Breenbergh is first registered as a painter on an archival record in 1619 in Amsterdam, though he possibly was established there earlier.

In the same year he left for Rome. There he lived and worked with the Flemish painter Frans van de Kasteele and was heavily influenced by another Fleming resident, the landscape painter Paul Bril. From 1623, however, he came under the spell of Italian landscapes by the somewhat older Cornelis van Poelenburgh—indeed, the works of Breenbergh and van Poelenburgh are sometimes difficult to tell apart. He was also influenced by Nicolaes Moeyaert. Breenbergh in his turn influenced the French landscape-painter Claude Lorrain (who arrived in the city about 1620). In about 1620 Breenbergh became one of the founders of the Roman society of Dutch and Flemish painters, the Bentvueghels, among whom he was nicknamed "het fret" (the ferret).

In 1630 Breenbergh returned to Amsterdam. In 1633 he married, and received a yearly wage of 60 pounds from the court of king Charles I of Britain. He remained in Amsterdam until his death, where he made popular paintings and etchings of Italian buildings.
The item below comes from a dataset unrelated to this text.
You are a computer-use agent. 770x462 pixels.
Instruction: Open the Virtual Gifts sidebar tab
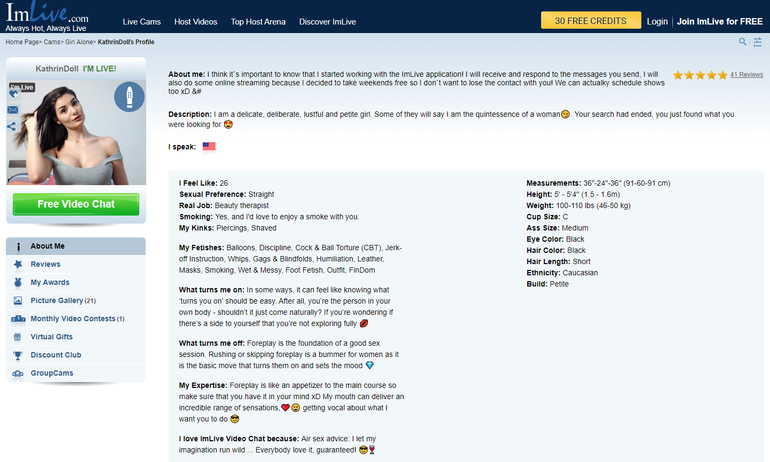[51, 337]
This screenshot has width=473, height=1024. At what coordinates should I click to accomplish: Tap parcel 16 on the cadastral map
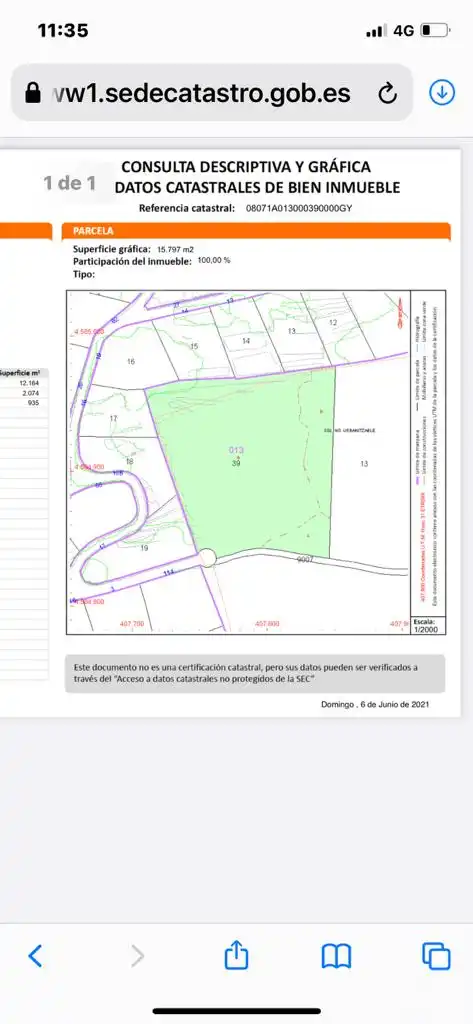point(131,361)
There he was influenced by the pre-Rembrandtists such as Pieter Lastman and Nicolaes Moeyaert, but he placed their Biblical and mythological scenes in Italian landscapes.

His only registered pupil is Jan de Bisschop, who was his pupil in the 1640s until 1648. He influenced the painters Jan Linsen, Scipione Compagno, Laurens Barata, Charles Cornelisz. de Hooch, Pieter Anthonisz. van Groenewegen, Francois van Knibbergen, and Catharina van Knibbergen.